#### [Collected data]
━━━━━━

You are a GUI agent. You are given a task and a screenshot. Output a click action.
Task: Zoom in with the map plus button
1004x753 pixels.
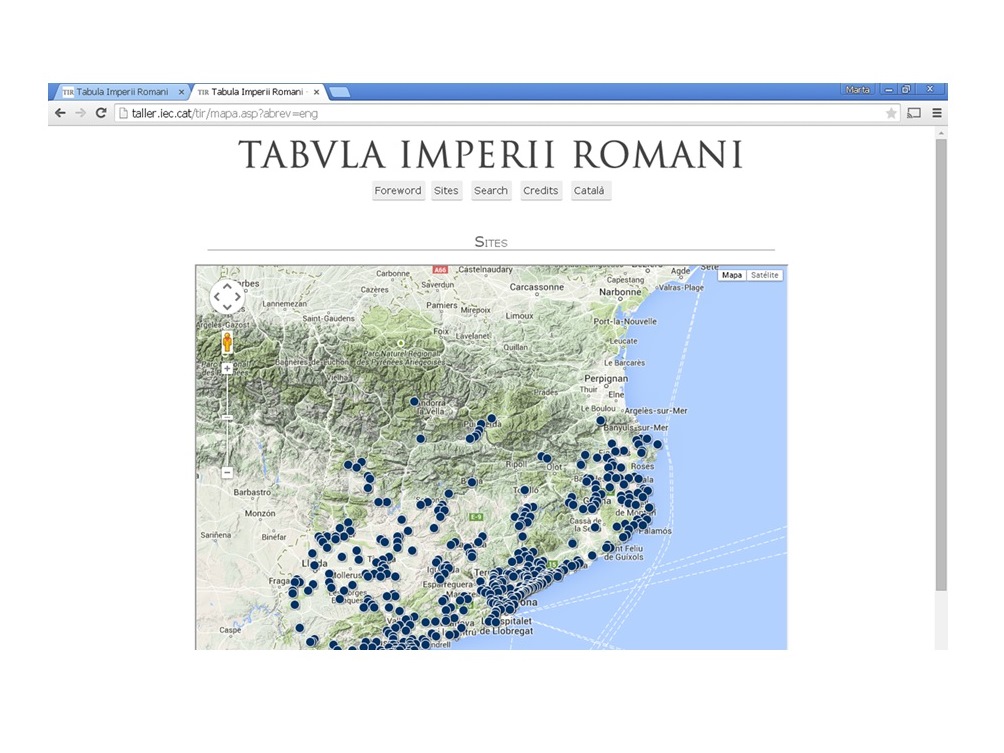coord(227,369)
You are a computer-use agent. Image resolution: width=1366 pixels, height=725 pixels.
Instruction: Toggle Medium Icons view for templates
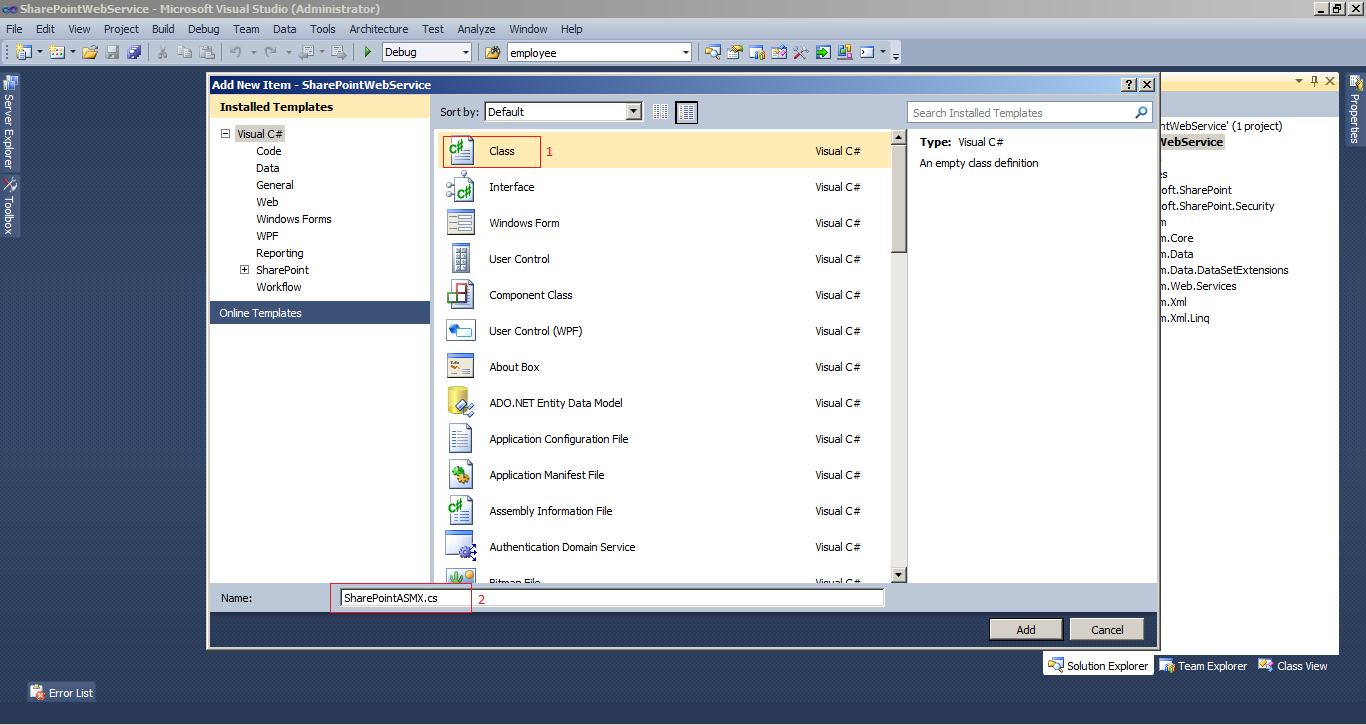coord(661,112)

━━━━━━

#### [EXERCISE]
With the pictures left out, restate word for word every line of the data above, from the first down to the line that contains "You are a computer-use".

#### [OUTPUT]
You are a GUI agent. You are given a task and a screenshot. Output a click action.
Task: Zoom in with the map plus button
1004x753 pixels.
coord(227,369)
You are a computer-use agent. Image resolution: width=1366 pixels, height=725 pixels.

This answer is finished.